Each batch case writes its own .profiles file, preventing race conditions when multiple TurbSim processes run in parallel.
When gTI = 1.0
Section titled “When gTI = 1.0”When gTI is set to 1.0, no USR profile is written and TurbSim uses its standard IEC mode — the behaviour is identical to a conventional TurbSim run. This means gTI can be included as a sweep axis with 1.0 as a baseline without any change to the reference cases.
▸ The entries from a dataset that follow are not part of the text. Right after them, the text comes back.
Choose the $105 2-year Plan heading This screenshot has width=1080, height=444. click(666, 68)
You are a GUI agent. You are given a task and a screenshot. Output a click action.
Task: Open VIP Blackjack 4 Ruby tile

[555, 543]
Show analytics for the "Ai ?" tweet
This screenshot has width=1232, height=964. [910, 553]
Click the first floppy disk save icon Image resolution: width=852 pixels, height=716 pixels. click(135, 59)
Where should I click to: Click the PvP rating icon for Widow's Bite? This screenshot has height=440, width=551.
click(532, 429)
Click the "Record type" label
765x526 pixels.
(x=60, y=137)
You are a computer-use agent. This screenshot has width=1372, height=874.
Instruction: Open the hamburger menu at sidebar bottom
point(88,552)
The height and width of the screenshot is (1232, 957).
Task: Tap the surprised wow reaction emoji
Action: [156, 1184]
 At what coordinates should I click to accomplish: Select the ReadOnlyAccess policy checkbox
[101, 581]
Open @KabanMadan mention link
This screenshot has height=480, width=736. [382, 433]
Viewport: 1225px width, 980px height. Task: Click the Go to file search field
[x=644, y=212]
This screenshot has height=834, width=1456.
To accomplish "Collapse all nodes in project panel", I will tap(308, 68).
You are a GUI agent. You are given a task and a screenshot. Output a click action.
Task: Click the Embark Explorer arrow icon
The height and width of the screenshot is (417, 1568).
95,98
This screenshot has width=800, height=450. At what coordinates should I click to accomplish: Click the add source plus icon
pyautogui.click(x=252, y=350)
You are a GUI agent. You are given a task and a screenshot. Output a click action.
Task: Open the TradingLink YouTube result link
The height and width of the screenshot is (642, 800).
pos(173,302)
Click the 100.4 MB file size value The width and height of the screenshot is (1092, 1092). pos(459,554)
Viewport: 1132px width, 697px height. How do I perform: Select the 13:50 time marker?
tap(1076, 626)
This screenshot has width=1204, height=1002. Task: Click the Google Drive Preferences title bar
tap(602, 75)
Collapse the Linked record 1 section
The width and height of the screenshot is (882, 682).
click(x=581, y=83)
Setting gTI in FlowUrja Studio
Section titled “Setting gTI in FlowUrja Studio”Single wind field
Section titled “Single wind field”In the Wind Field (TurbSim) panel, the TI asymmetry (gTI) slider in the Rotor Parameters section sets the gTI value for that case. The default is 1.0.
Batch sweep
Section titled “Batch sweep”In the Wind Field Batch panel, gTI is one of the sweep axes. Enter a comma-separated list of values in the TI asymmetry (gTI) field:
1.0, 1.15, 1.2Cases with gTI = 1.0 are generated using standard IEC mode. Cases with gTI > 1.0 use the USR profile. Both types are seamlessly mixed in the same batch run and the case names reflect the gTI value:
Custom_IECKAI_TI004_NTM_V12ms_149m_15x15_PLX010_s01 ← gTI = 1.0 (omitted)Custom_IECKAI_TI004_NTM_V12ms_149m_15x15_PLX010_gTI115_s01 ← gTI = 1.15Custom_IECKAI_TI004_NTM_V12ms_149m_15x15_PLX010_gTI120_s01 ← gTI = 1.20Physical interpretation
Section titled “Physical interpretation”A gTI value of 1.15 means the bottom of the rotor experiences 15% higher turbulence intensity than the top. For an IEC Class A turbine (hub TI ≈ 18% at 15 m/s), this translates to roughly:
| Height | σ_u | TI |
|---|---|---|
| Top of rotor | lower | ~16.5% |
| Hub height | reference | ~18% |
| Bottom of rotor | higher | ~19% |
The magnitude of this gradient depends on the rotor diameter, hub height, and site conditions. Values in the range 1.1–1.3 are physically representative of many onshore and nearshore sites.
Effect on loads
Section titled “Effect on loads”Imposing a turbulence gradient increases the asymmetric loading on the rotor — the upwind blade encounters a different turbulence environment at the bottom of the sweep than at the top. This contributes to:
- Increased tower side-side bending moments
- Increased blade flapwise fatigue loads at the lower positions
- Increased rotor tilt and yaw moments
The magnitude of these effects relative to uniform-turbulence IEC loads can be quantified by comparing gTI > 1.0 cases directly against gTI = 1.0 reference cases run at the same wind speed and seed.